**ACTION ITEM:** Only the lines below from the one containing "1344x896 pixels. How" through the one containing "The width and" belong in the answer, repeated exactly and without pictures.

[Stored records]

Start of Block

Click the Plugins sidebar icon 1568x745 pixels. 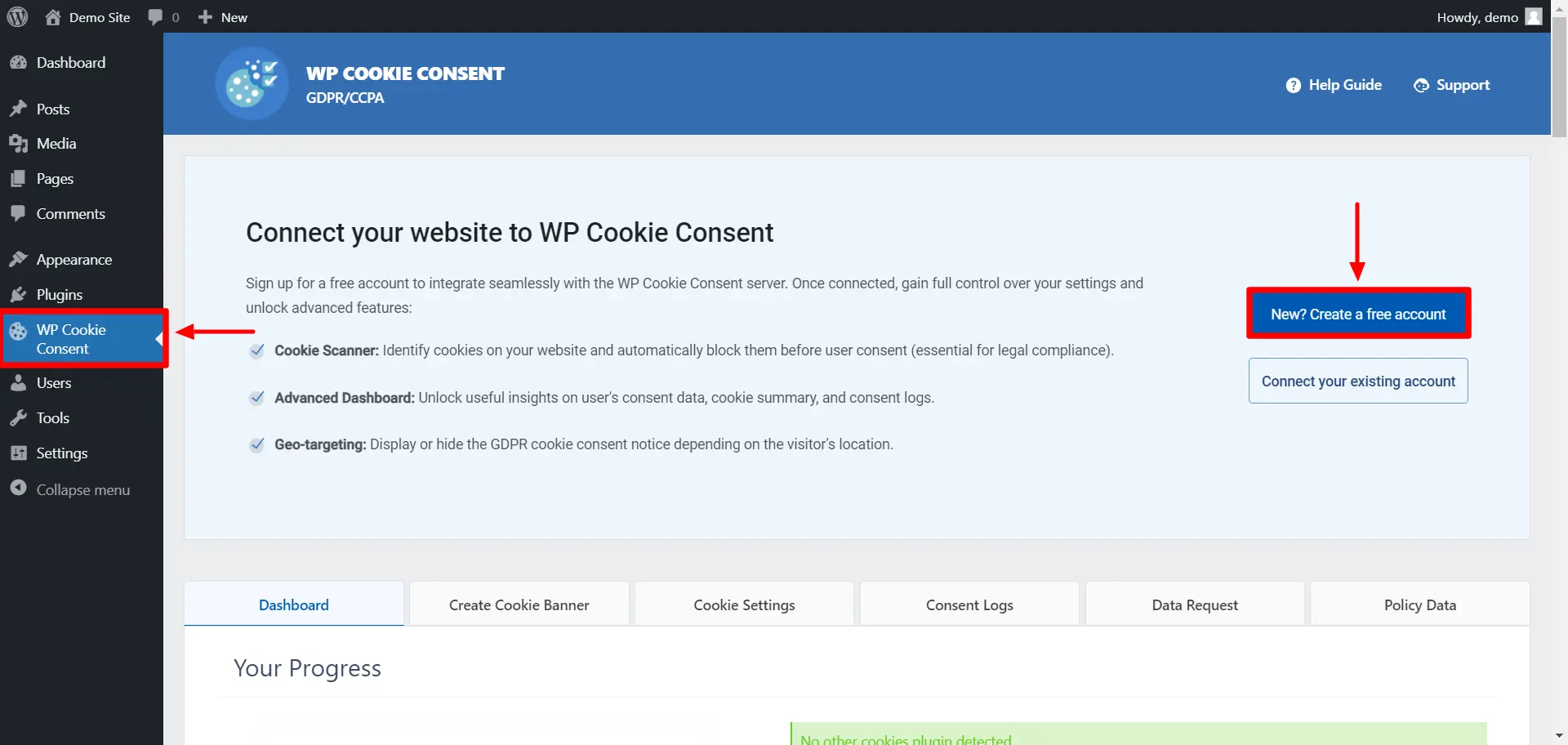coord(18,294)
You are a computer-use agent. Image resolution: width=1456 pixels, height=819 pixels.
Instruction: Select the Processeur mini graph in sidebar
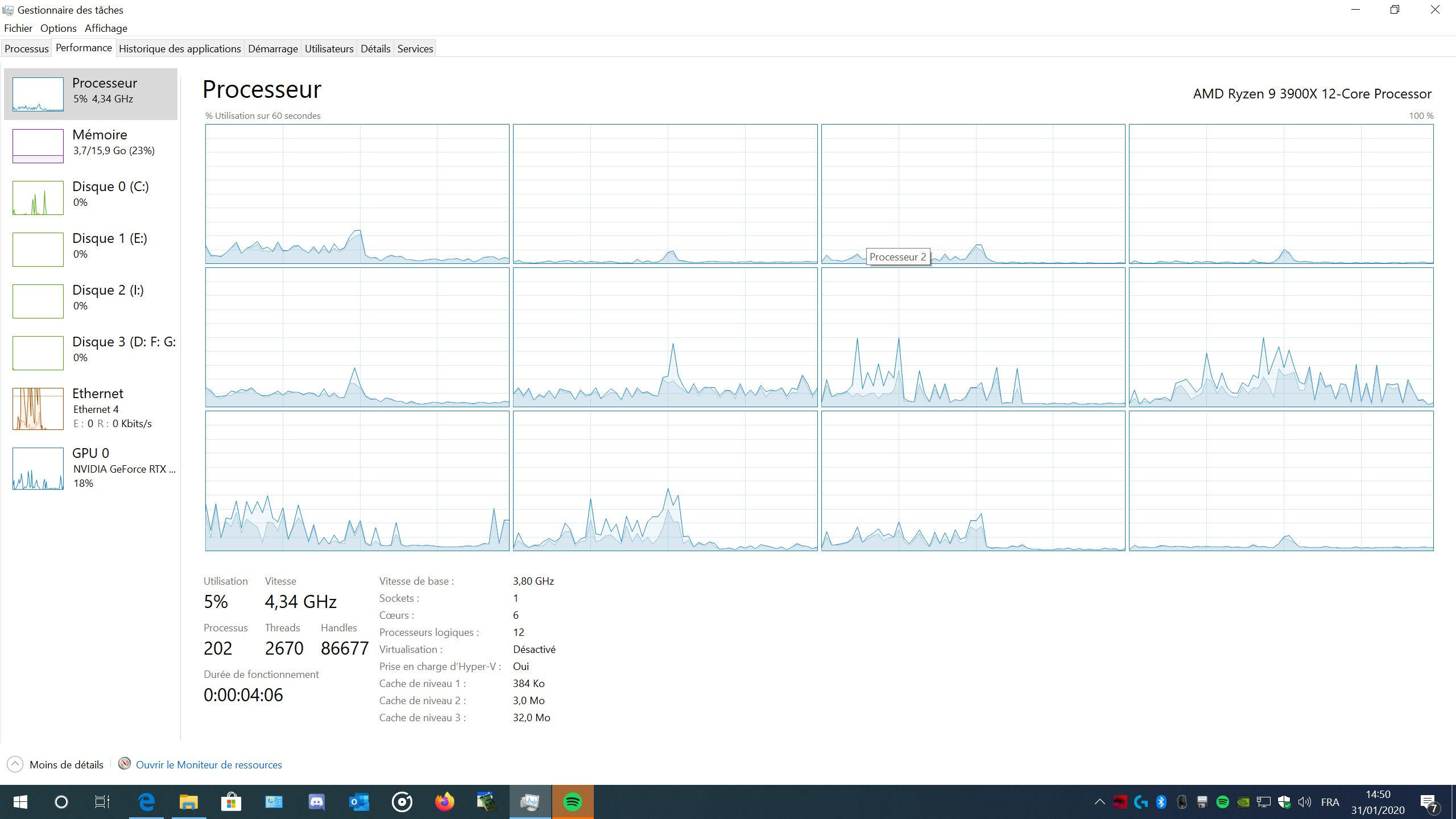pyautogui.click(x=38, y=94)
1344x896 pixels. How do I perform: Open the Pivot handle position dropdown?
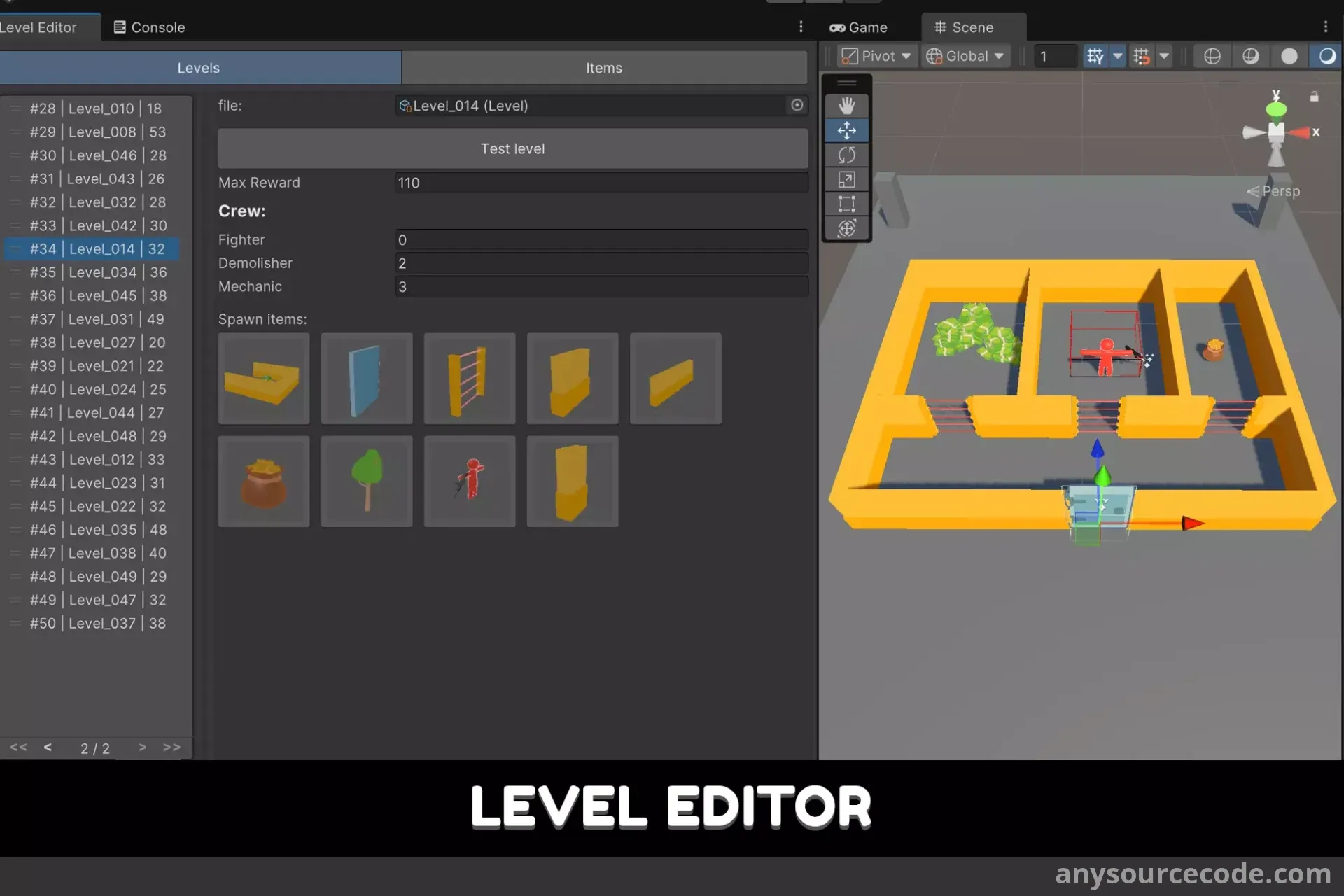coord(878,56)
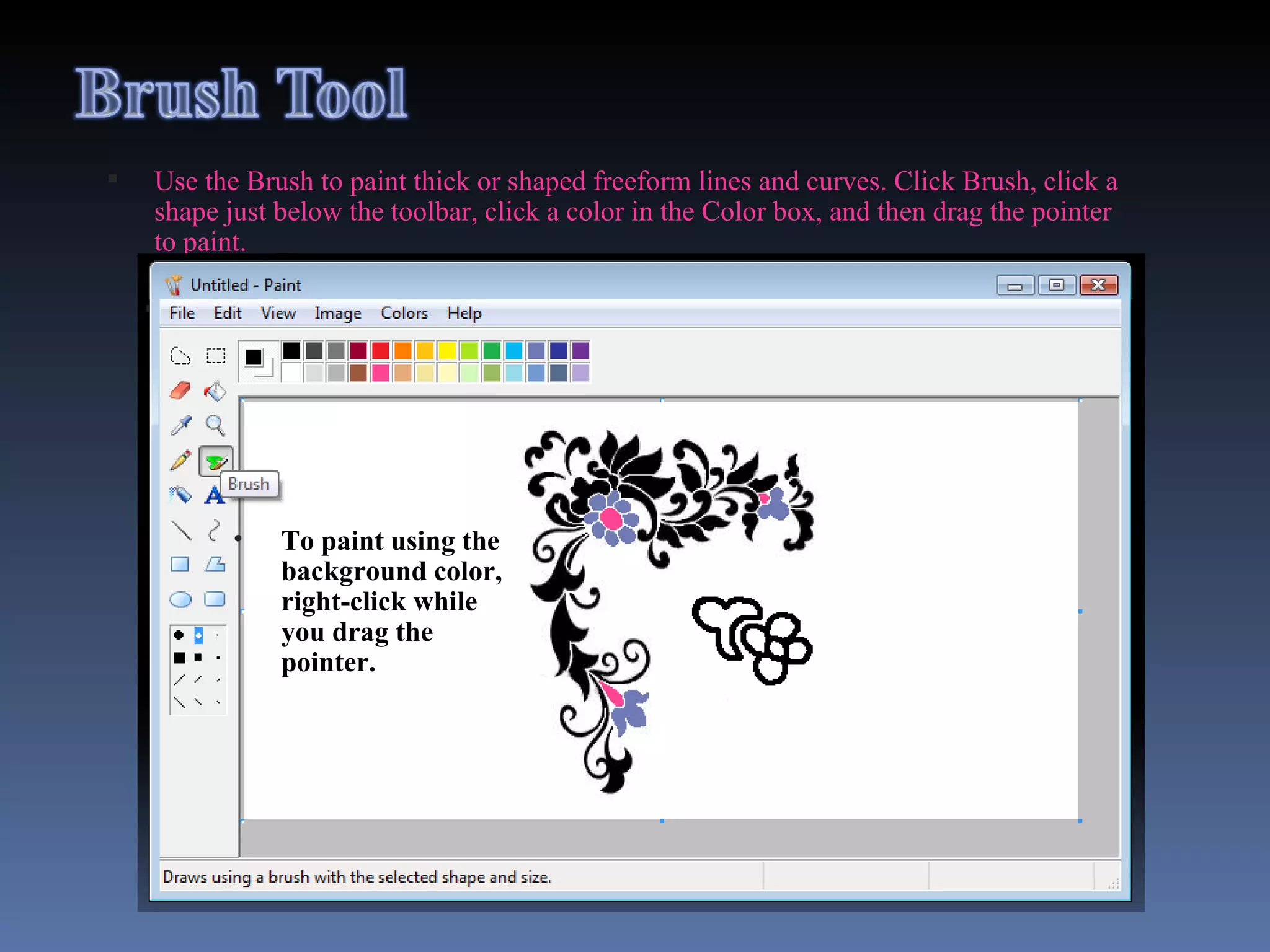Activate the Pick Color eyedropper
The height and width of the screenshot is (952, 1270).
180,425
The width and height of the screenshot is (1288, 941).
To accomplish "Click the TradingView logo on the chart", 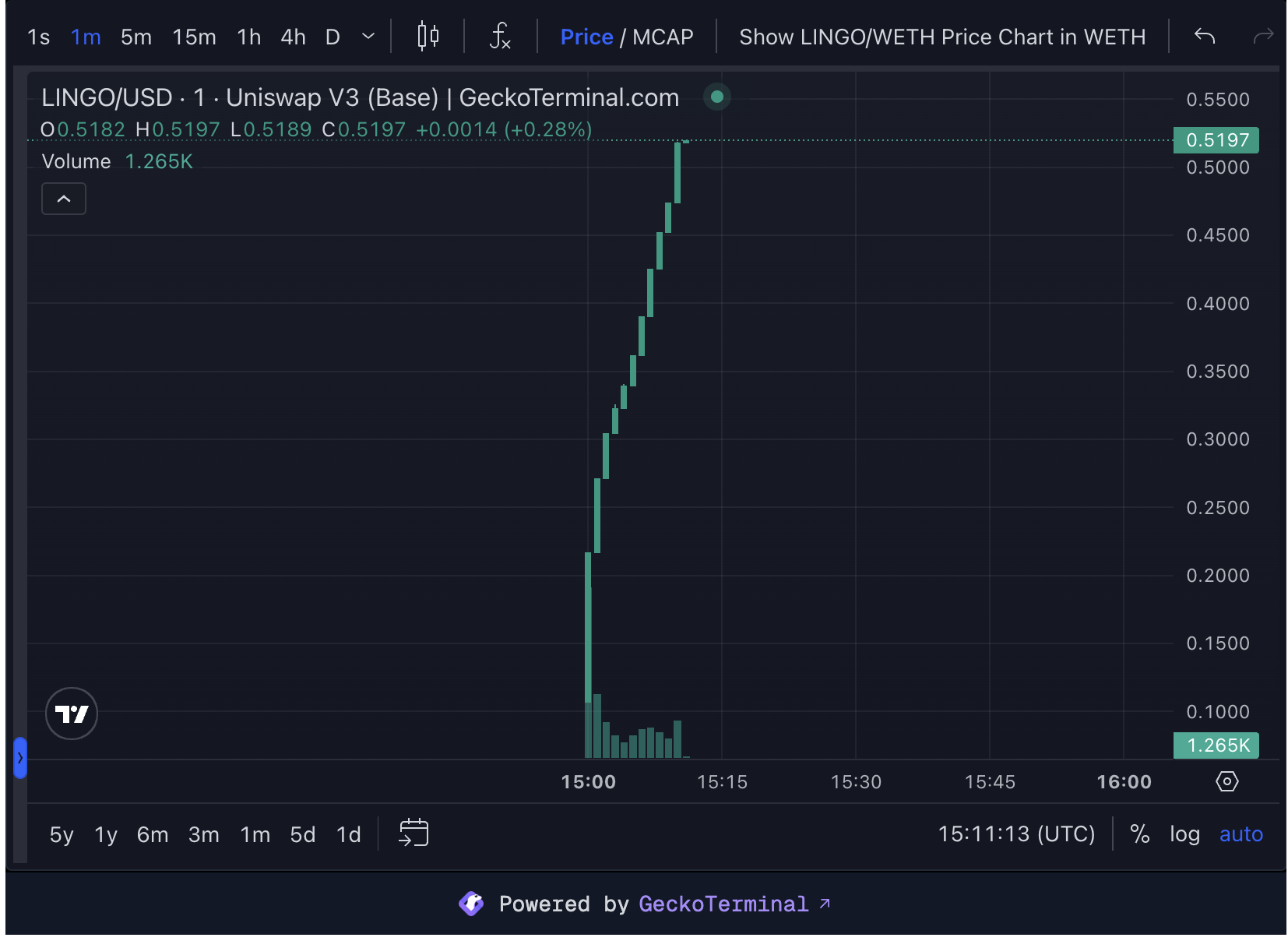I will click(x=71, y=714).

End of Block

**SOLUTION:**
1344x896 pixels. How do I perform: Open the Pivot handle position dropdown?
coord(878,56)
Activate the Pick Color eyedropper
The height and width of the screenshot is (952, 1270).
180,425
The width and height of the screenshot is (1288, 941).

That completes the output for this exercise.